╭─ Data in this exercise

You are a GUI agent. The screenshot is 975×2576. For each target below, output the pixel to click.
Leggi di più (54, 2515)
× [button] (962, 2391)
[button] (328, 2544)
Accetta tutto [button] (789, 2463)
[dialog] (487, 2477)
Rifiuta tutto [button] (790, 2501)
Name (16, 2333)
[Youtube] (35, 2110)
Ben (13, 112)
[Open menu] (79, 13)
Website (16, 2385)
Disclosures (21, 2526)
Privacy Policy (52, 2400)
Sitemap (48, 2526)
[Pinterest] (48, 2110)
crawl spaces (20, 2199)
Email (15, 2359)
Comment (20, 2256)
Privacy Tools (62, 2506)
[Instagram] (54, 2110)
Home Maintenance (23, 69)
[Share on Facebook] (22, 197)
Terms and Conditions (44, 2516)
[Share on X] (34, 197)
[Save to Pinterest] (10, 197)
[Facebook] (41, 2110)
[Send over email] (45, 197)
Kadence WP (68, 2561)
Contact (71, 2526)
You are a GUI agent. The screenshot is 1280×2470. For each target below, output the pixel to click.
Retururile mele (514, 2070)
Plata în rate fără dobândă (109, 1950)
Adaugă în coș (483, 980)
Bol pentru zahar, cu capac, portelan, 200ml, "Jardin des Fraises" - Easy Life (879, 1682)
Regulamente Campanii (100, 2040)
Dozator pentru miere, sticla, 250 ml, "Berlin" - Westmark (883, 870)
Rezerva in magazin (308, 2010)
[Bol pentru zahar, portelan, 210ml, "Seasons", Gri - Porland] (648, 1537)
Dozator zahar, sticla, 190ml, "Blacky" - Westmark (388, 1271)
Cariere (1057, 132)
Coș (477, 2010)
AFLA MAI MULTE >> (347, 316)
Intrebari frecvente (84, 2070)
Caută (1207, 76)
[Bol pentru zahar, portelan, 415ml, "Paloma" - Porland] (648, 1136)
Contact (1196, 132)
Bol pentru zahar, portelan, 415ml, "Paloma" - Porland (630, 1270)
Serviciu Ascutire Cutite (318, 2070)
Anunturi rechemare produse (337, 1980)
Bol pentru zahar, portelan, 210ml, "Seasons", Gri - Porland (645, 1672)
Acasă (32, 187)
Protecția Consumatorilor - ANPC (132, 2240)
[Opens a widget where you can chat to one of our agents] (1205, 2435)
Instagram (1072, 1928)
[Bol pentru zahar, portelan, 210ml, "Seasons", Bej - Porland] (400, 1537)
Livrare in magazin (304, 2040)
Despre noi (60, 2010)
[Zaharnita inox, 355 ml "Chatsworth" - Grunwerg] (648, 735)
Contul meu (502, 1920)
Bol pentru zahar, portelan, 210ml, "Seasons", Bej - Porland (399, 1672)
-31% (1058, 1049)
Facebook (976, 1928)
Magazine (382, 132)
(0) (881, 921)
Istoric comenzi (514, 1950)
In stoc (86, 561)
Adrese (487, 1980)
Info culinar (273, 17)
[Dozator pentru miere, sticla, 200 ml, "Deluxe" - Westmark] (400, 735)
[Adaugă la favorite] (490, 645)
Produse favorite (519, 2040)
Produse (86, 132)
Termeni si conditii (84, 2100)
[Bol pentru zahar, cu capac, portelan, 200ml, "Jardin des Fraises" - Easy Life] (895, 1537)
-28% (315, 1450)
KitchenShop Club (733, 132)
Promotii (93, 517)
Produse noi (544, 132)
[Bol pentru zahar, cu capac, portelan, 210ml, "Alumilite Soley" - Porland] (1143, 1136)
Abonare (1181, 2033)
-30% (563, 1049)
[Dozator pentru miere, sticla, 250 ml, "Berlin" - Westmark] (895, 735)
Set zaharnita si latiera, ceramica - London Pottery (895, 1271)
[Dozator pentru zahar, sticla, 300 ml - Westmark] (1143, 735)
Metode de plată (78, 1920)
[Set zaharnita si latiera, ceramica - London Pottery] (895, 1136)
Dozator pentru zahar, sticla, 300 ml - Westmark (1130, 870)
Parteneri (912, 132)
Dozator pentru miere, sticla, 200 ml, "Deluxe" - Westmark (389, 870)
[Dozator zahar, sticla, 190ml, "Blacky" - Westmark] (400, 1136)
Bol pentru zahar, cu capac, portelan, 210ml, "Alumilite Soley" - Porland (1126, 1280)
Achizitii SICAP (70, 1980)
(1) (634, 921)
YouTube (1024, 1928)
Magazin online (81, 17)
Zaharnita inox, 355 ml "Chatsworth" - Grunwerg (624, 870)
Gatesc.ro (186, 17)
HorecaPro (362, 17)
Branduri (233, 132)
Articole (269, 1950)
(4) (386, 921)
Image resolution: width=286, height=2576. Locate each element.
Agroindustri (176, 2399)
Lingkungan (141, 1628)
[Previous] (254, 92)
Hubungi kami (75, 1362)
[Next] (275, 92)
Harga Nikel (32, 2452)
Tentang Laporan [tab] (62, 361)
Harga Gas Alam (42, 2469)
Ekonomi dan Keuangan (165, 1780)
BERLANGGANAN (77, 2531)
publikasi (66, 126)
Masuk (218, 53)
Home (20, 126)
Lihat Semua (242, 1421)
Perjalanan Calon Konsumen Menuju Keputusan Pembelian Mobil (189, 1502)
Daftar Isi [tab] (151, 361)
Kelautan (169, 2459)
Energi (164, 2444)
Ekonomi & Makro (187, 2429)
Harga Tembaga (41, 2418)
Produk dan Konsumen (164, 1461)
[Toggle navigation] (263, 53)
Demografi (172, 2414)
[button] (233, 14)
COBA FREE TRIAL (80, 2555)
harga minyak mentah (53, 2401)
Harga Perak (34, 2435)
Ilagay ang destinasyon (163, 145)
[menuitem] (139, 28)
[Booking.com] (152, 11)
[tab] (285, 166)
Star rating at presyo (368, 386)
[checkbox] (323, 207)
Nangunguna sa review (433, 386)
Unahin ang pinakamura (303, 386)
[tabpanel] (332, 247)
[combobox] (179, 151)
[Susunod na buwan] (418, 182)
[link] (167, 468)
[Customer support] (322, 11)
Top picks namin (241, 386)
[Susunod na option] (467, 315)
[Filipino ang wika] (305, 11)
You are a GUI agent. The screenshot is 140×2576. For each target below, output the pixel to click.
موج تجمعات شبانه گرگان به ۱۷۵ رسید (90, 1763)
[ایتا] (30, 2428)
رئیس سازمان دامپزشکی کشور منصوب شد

╰─

**Action item:** Nothing but the lines from the first line of the data through the line with "Name (16, 2333)" should be returned, exactly as they appear, both ends included.

**Task output:**
You are a GUI agent. The screenshot is 975×2576. For each target below, output the pixel to click.
Leggi di più (54, 2515)
× [button] (962, 2391)
[button] (328, 2544)
Accetta tutto [button] (789, 2463)
[dialog] (487, 2477)
Rifiuta tutto [button] (790, 2501)
Name (16, 2333)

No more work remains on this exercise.